Cuyahoga prosecutor’s handling of Conviction Integrity Unit undermines its goal of integrity: Timothy Young and Mark Godsey

The resignations of the Cuyahoga County Conviction Integrity Unit (CIU) outside members and District Attorney O’Malley’s response underscore the real issues identified by the resigning members.
Mr. O’Malley’s response suggests that he sees the CIU as a gift, and those wrongly convicted should be grateful for every shred of justice he allows. He explained that “the defendants attempted to use deliberations of the External Review Panel as evidence of their entitlement to post-conviction exoneration. It’s not proof and that was never the intention of having an external review panel.”
Of course, defendants like Marcus Blalock and Octavius Williams have attempted to use exculpatory evidence uncovered in CIU investigations. This should be the intention of a UCI and should be consistent with due process and the purposes of an orderly UCI.
Instead, Mr O’Malley’s office has fought attempts by defense attorneys to find information about the CIU’s case reviews. It has ignored defense attorneys’ requests and failed to fully respond to requests for public records. It has even sought to undermine the evidence it has gathered after panel members reviewed it and voted for discharge in order to justify Mr O’Malley’s decisions, which defied his own CIU’s recommendations and finding of innocence.
The basic job of a prosecutor is to seek justice, not convictions. Initially, the CIU worked with the defense to exonerate Evin King and Ru-El Sailor. But the days of collaboration seem to be over. Mr. O’Malley’s current indifference to wrongful convictions has been evidenced by his refusal to serve on the Ohio Supreme Court’s Task Force on Conviction Integrity and Post-Conviction Review.
In addition, Mr. O’Malley forced innocent men through unnecessary retrials after they were freed. Isaiah Andrews, Kenny Phillips and Michael Sutton all served significant prison sentences for crimes they did not commit. After her convictions were overturned, Mr. O’Malley conducted unnecessary retrials in hopes of sending her back to prison.

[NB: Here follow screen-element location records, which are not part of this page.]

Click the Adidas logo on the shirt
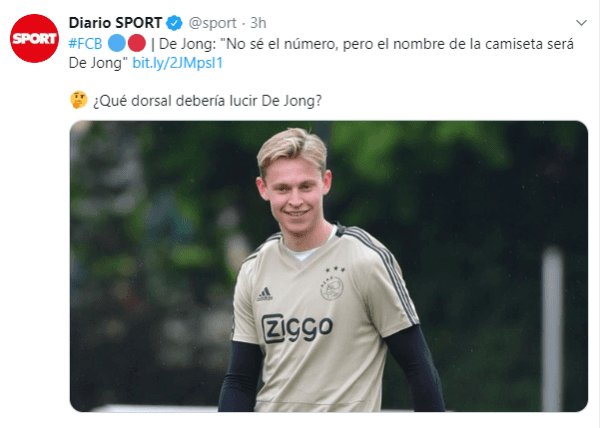Screen dimensions: 600x428 coord(264,294)
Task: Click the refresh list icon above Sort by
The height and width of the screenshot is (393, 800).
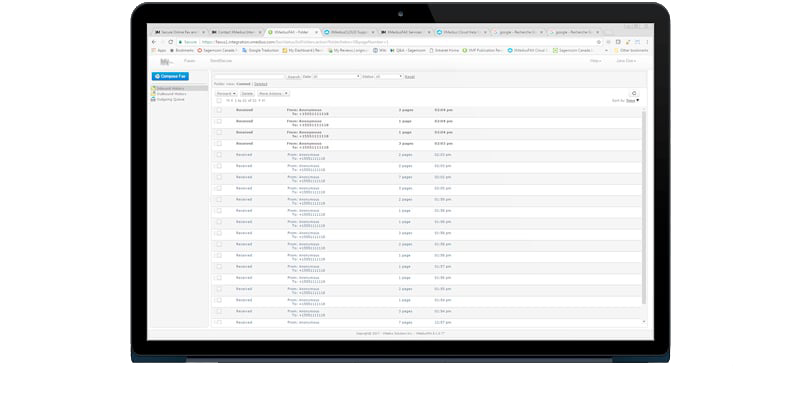Action: point(634,93)
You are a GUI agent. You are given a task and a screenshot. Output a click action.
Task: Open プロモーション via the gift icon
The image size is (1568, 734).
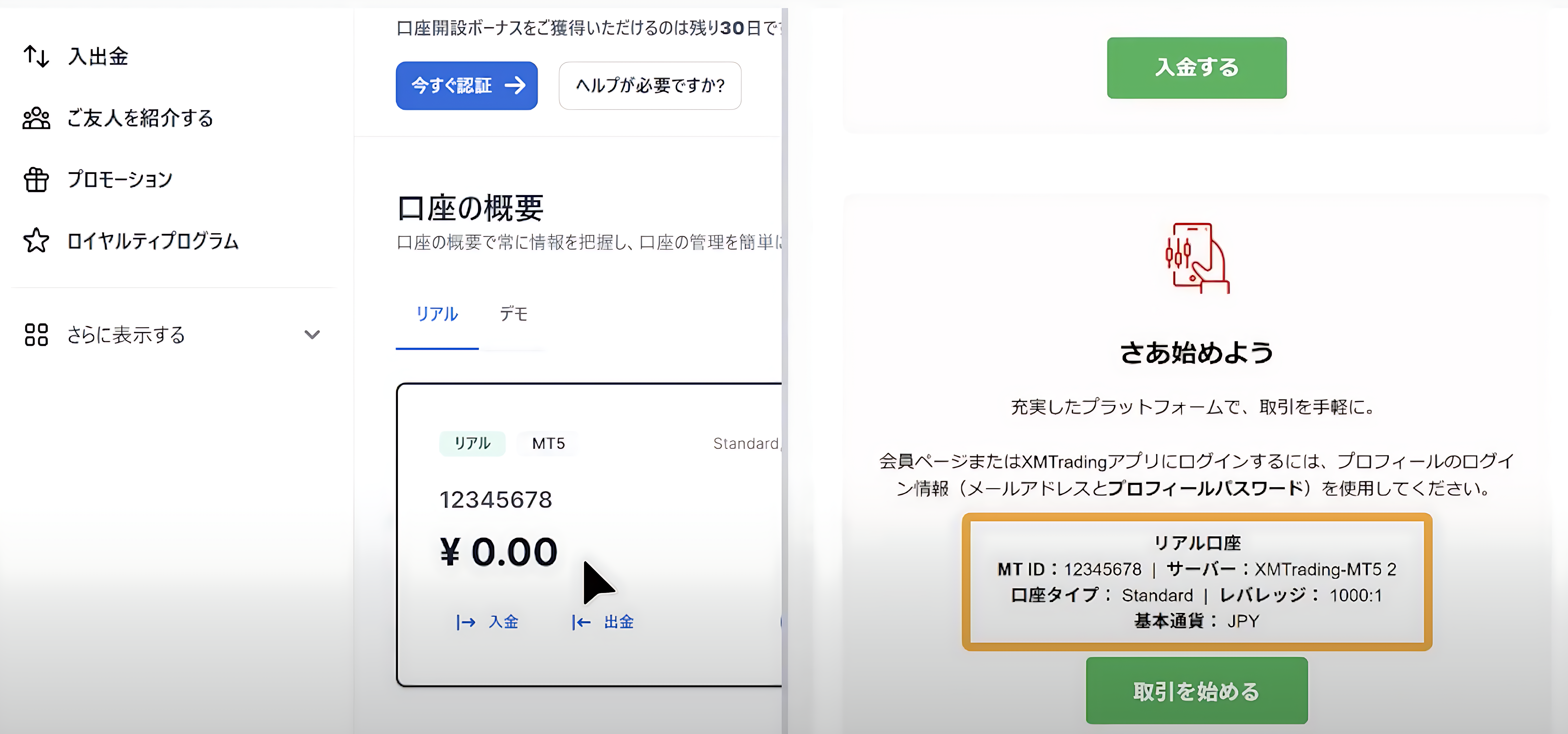36,179
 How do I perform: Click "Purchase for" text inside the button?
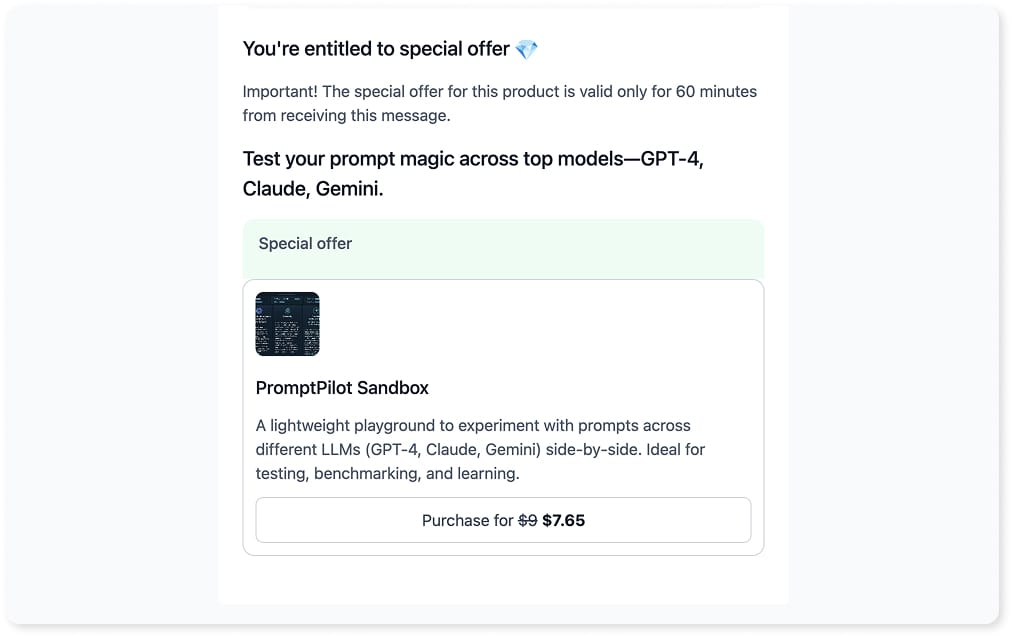pos(467,520)
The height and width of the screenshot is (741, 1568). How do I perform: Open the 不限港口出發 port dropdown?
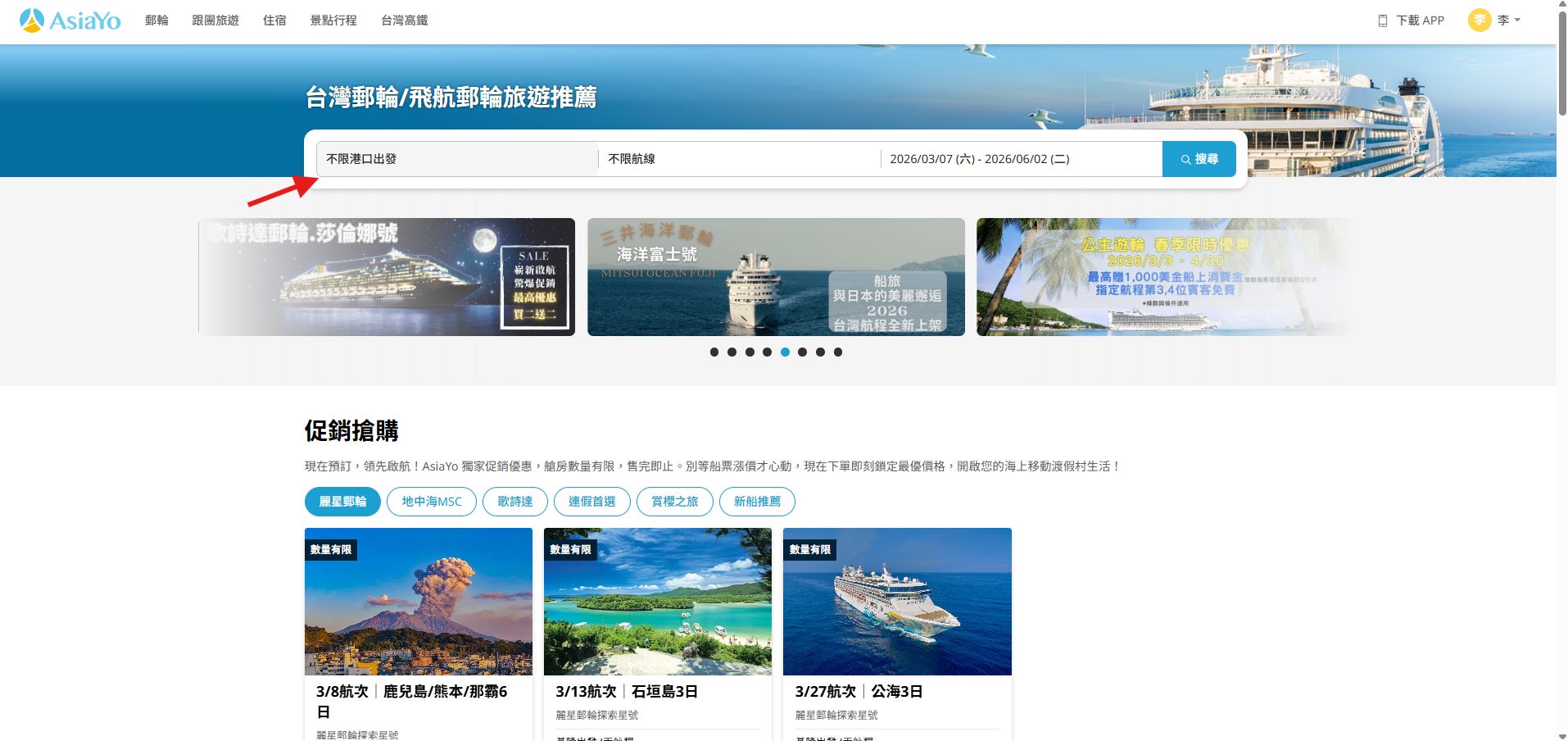(x=457, y=159)

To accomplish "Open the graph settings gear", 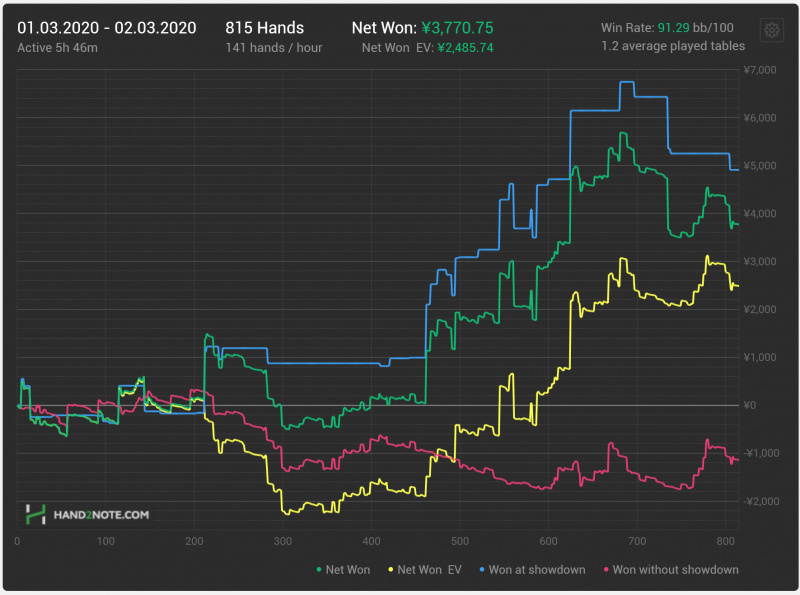I will coord(771,30).

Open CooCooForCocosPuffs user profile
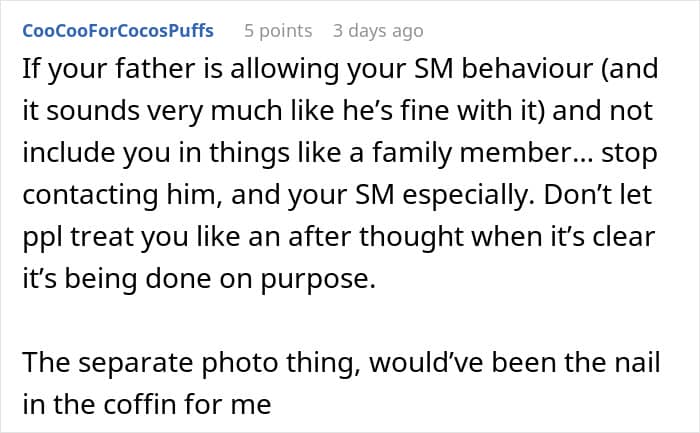117,31
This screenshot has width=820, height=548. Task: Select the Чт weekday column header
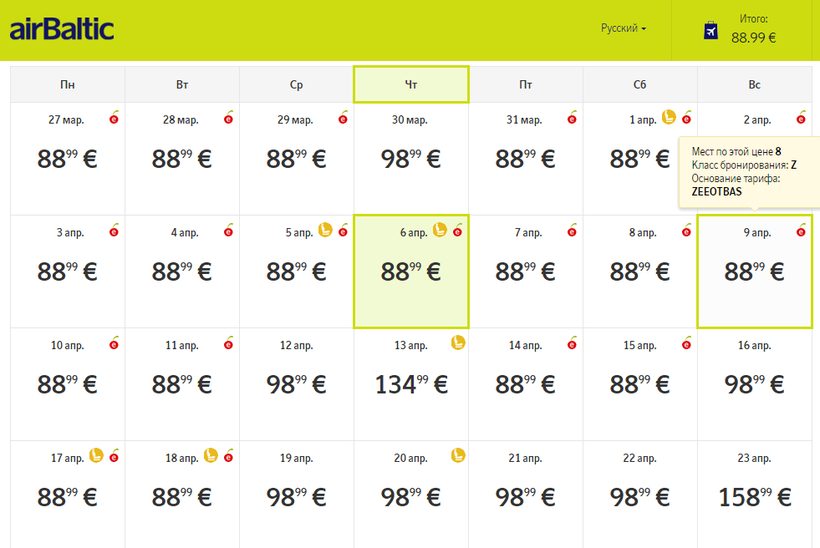(411, 85)
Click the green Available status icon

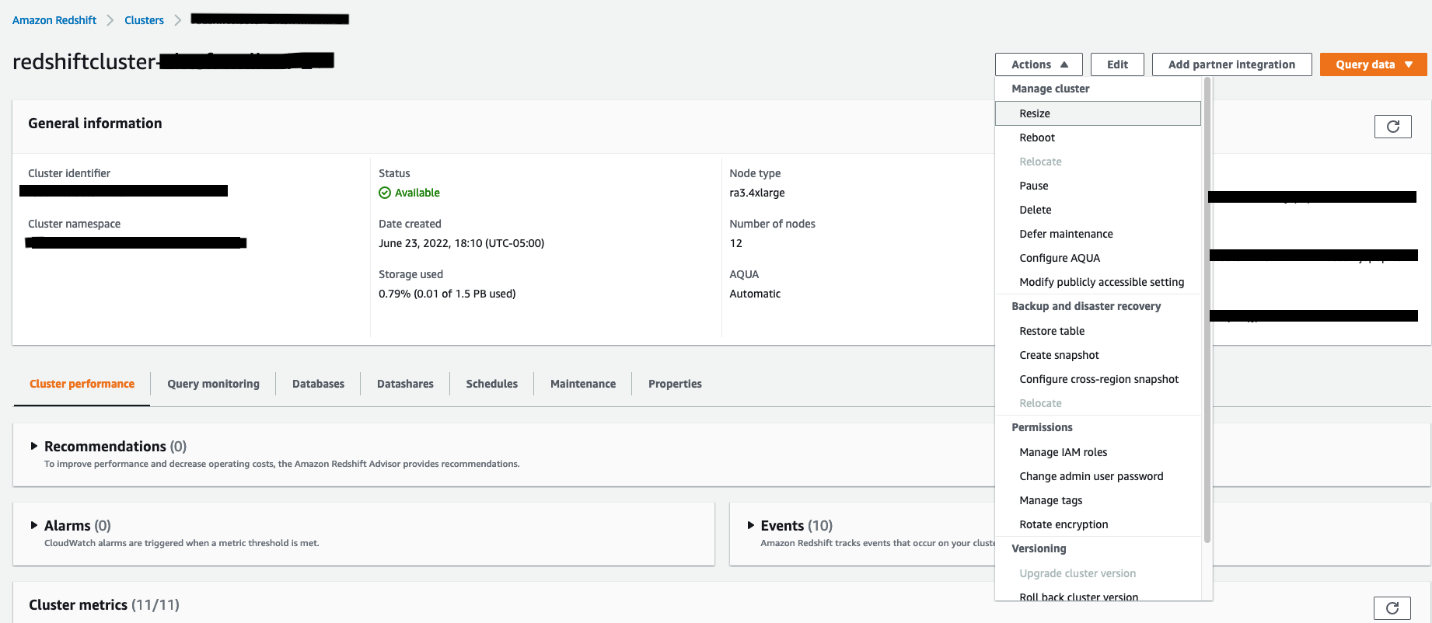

All were acquitted and the jury expressed confusion as to why Mr O’Malley had chosen to try these innocent men again. That decision wasted taxpayers’ money, and as Justin Herdman, the former United States Attorney representing Sutton, said after the acquittals of Phillips and Sutton, O’Malley’s actions “pose serious questions, as do cases of wrongful convictions by the Cuyahoga prosecutor County to be treated.”
When a wrongly convicted person turns to the CIU, they trust that the very branch of the prosecutor who wrongly convicted them is fair and transparent. They are sacrificing some of their constitutional rights and privileges as required by the CIU.
They do this because they are innocent. When the goal is justice, this collaborative approach gives prosecutors access they might not otherwise have. Exonerating the innocent and identifying the guilty is a value to society.
However, when a Conviction Integrity Unit operates in secret and at the will of an individual who, after thorough scrutiny, overrides the recommendations of their own CIU bodies, it is not a genuine CIU. It’s just a tool used to the prosecutor’s political advantage.
The Quattrone Center for the Fair Administration of Justice Best Practices for CIUs states that CIUs should encourage “an open exchange of information and ideas” between parties. They emphasize transparency.
Mr. O’Malley seeks the public trust that comes with operating a CIU. But his actions show that he doesn’t want anyone to question or know about the unit’s inner workings, and that he wants exclusive control over the use of the evidence of innocence it collects.
He wants unbridled access to a wrongly convicted person while forbidding that person from knowing what he is uncovering – evidence proving their innocence.
Mr. O’Malley’s decision to “privatize” the CIU and further restrict consultation on his decision-making is neither transparent nor cooperative. That’s his prerogative, but he can no longer hide behind the facade that his Conviction Integrity Unit has integrity.
Timothy Young is Ohio’s public defender, has led poor defense reform efforts in Ohio and created the Ohio Wrongful Conviction Project. Mark Godsey is director of the Ohio Innocence Project and law professor at the University of Cincinnati.